Quote the items verbatim, from the line that contains "Task: Click filter" up to and including the line that contains "Looking at the screenshot, I should (x=395, y=51).".

### [DATA]
* * * * * * *

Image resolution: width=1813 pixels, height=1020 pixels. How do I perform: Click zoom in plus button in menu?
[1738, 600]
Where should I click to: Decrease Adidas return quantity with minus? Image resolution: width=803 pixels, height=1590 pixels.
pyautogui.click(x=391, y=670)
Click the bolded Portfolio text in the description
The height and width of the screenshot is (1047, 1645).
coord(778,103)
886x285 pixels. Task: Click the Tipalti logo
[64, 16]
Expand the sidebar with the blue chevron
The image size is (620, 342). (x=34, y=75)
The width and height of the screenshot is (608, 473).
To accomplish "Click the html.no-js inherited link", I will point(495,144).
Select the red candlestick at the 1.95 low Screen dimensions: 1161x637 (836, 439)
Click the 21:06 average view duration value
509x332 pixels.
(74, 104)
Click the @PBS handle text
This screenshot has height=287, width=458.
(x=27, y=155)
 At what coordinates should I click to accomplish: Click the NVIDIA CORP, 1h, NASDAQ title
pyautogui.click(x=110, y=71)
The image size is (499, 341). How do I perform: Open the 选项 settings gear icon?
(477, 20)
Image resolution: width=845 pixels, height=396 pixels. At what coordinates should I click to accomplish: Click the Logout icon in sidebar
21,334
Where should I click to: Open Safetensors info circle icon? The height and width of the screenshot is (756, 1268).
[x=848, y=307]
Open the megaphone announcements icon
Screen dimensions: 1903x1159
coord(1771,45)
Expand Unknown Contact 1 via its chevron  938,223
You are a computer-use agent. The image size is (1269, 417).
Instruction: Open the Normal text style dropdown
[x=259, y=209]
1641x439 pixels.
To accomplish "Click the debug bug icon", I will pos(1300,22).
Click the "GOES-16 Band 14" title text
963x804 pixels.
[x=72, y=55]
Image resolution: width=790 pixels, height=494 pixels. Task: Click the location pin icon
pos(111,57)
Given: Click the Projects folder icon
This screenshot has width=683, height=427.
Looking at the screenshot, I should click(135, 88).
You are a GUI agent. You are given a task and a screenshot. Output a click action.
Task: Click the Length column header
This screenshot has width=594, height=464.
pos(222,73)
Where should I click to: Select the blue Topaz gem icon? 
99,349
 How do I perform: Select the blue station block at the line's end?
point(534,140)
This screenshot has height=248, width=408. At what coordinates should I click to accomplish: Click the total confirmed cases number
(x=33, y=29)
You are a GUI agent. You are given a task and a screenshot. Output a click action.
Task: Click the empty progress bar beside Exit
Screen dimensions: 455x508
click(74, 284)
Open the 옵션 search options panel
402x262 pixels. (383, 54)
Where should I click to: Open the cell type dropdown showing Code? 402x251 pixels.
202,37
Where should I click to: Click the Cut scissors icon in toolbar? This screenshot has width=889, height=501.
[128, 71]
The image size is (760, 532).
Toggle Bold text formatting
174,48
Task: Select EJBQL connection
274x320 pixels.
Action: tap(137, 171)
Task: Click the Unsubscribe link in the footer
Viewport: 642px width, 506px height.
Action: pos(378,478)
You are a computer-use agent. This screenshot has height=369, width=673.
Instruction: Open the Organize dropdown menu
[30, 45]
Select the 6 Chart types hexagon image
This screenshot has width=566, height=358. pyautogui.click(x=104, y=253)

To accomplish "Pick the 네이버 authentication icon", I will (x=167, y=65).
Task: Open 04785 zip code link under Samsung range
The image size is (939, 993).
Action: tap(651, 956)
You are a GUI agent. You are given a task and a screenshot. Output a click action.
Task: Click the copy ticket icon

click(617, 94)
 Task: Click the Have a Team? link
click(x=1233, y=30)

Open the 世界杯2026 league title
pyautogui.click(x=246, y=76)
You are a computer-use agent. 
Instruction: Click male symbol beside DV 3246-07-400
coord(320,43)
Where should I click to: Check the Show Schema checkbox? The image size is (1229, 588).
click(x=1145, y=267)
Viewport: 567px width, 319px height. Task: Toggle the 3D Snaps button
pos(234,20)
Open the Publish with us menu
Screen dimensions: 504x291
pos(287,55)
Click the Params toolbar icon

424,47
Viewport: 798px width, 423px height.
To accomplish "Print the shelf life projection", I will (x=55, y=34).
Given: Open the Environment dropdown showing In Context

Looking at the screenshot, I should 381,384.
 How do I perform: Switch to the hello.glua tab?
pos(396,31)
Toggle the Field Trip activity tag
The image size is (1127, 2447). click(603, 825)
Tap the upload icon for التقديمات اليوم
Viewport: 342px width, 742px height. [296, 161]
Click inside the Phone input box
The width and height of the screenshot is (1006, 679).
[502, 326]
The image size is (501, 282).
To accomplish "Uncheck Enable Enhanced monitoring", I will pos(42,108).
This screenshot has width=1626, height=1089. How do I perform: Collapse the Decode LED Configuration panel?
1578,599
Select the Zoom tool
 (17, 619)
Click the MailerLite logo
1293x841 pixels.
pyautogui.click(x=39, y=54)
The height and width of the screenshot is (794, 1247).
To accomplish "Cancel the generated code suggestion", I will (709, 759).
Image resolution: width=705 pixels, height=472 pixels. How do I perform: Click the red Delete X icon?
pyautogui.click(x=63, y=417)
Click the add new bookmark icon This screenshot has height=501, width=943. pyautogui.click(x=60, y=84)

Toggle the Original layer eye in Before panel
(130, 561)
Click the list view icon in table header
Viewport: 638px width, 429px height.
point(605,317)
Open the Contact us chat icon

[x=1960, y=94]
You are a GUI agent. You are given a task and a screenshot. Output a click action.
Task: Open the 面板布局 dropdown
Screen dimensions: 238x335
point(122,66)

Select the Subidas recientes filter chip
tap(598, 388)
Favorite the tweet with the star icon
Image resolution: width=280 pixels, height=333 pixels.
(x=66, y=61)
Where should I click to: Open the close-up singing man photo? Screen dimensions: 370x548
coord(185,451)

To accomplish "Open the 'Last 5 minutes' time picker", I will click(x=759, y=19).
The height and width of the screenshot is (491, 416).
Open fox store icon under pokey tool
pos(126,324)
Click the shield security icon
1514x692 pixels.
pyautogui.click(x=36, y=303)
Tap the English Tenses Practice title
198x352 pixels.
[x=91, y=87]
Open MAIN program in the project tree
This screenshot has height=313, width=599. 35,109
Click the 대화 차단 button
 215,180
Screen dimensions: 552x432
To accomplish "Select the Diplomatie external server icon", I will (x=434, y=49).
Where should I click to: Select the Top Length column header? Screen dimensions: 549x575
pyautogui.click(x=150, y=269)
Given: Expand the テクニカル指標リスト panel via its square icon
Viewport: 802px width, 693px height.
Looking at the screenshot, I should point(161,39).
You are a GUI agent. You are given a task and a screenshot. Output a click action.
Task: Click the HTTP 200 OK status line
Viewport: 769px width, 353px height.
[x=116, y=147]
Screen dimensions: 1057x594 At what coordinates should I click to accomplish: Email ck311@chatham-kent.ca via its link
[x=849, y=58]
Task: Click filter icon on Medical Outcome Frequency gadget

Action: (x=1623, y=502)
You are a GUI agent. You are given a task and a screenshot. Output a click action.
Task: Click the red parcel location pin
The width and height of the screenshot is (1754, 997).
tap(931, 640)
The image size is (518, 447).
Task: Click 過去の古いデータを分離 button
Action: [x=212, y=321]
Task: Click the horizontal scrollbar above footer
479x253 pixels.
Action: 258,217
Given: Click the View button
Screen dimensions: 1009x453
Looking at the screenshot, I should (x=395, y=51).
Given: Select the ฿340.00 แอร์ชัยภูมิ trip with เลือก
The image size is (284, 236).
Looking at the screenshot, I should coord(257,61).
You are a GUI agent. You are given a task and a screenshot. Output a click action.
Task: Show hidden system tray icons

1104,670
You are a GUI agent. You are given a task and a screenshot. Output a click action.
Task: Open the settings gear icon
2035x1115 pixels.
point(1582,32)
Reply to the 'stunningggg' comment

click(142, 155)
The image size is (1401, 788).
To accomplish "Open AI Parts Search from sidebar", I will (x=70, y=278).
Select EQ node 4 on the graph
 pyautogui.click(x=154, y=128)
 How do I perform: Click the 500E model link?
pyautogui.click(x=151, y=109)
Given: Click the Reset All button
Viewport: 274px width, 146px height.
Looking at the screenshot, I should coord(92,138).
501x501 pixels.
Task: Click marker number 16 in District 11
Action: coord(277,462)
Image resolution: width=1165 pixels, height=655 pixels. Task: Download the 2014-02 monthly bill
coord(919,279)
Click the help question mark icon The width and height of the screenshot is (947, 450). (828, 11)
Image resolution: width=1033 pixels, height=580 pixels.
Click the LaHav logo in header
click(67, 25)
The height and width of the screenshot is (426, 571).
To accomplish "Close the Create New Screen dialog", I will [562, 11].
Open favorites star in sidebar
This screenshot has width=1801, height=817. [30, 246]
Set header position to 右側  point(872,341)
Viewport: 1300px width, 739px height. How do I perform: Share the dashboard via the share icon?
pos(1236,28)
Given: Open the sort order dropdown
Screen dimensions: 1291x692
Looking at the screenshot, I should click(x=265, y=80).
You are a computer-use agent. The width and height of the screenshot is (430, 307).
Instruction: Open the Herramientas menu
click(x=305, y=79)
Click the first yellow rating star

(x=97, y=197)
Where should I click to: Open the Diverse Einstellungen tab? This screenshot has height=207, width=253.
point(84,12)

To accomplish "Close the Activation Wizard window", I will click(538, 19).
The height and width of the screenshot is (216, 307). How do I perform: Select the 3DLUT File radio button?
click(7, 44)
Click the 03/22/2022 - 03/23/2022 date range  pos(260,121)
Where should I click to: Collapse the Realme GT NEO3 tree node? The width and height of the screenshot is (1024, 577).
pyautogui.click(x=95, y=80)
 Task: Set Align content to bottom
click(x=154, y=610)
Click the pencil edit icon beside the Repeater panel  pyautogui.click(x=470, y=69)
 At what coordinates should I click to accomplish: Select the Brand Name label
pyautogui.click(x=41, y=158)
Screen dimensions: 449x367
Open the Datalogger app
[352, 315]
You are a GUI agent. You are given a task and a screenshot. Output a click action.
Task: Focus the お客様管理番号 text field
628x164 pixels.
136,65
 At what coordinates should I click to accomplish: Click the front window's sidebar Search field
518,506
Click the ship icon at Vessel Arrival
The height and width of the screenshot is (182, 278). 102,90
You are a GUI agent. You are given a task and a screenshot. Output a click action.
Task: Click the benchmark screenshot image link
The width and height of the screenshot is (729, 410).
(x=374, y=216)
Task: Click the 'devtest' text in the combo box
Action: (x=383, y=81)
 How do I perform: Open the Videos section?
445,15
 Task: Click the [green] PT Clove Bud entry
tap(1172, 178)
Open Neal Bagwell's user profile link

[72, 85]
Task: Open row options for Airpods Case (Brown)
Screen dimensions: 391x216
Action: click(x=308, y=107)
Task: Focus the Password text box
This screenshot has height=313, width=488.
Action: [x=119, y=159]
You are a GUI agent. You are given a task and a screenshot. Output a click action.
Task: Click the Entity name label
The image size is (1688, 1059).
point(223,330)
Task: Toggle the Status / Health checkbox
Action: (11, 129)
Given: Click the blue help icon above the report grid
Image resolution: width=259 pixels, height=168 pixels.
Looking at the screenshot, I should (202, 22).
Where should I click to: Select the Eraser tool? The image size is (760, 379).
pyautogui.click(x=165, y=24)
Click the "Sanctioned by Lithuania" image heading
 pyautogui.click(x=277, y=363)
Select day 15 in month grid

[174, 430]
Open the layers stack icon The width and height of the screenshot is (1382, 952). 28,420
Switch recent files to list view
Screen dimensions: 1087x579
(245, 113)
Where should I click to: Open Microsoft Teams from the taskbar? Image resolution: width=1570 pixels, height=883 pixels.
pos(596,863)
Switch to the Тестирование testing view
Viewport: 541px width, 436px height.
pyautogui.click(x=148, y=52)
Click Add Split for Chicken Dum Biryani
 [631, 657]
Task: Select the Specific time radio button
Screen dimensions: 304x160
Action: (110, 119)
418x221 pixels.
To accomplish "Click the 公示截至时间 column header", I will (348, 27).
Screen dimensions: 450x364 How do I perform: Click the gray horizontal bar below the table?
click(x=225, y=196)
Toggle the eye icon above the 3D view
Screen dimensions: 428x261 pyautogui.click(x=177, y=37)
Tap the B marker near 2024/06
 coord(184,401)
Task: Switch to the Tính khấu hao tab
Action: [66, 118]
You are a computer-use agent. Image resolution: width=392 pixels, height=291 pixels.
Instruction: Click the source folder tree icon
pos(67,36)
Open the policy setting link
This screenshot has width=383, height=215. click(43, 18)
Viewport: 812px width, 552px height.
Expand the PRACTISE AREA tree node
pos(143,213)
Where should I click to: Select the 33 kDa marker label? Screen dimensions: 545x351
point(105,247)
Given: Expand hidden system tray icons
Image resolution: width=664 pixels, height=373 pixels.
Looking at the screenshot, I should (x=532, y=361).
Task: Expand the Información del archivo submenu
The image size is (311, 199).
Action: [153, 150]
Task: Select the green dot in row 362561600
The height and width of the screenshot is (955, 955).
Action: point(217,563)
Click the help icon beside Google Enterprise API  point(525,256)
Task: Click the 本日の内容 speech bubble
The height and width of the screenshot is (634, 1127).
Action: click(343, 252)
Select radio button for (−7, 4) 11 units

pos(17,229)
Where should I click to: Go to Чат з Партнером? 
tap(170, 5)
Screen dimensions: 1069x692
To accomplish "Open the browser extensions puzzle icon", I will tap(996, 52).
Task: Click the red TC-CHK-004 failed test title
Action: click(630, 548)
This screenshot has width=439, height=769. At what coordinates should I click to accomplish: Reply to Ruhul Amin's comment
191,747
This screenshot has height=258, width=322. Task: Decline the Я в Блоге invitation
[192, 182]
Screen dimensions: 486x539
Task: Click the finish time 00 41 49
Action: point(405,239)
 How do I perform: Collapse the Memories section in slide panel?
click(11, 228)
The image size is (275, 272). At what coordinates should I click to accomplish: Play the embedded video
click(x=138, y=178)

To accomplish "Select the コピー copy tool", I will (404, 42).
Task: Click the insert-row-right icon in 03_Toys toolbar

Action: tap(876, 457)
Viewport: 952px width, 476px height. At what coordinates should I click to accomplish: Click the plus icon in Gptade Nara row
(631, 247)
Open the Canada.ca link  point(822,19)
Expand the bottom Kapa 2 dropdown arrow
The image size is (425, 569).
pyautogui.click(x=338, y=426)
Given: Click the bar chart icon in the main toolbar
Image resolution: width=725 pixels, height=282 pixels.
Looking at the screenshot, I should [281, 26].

* * * * * * *

### [EXERCISE SOLUTION]
Task: Click filter icon on Medical Outcome Frequency gadget

Action: (x=1623, y=502)
You are a GUI agent. You are given a task and a screenshot. Output a click action.
Task: Click the red parcel location pin
The width and height of the screenshot is (1754, 997).
tap(931, 640)
The image size is (518, 447).
Task: Click 過去の古いデータを分離 button
Action: [x=212, y=321]
Task: Click the horizontal scrollbar above footer
479x253 pixels.
Action: 258,217
Given: Click the View button
Screen dimensions: 1009x453
Looking at the screenshot, I should (x=395, y=51).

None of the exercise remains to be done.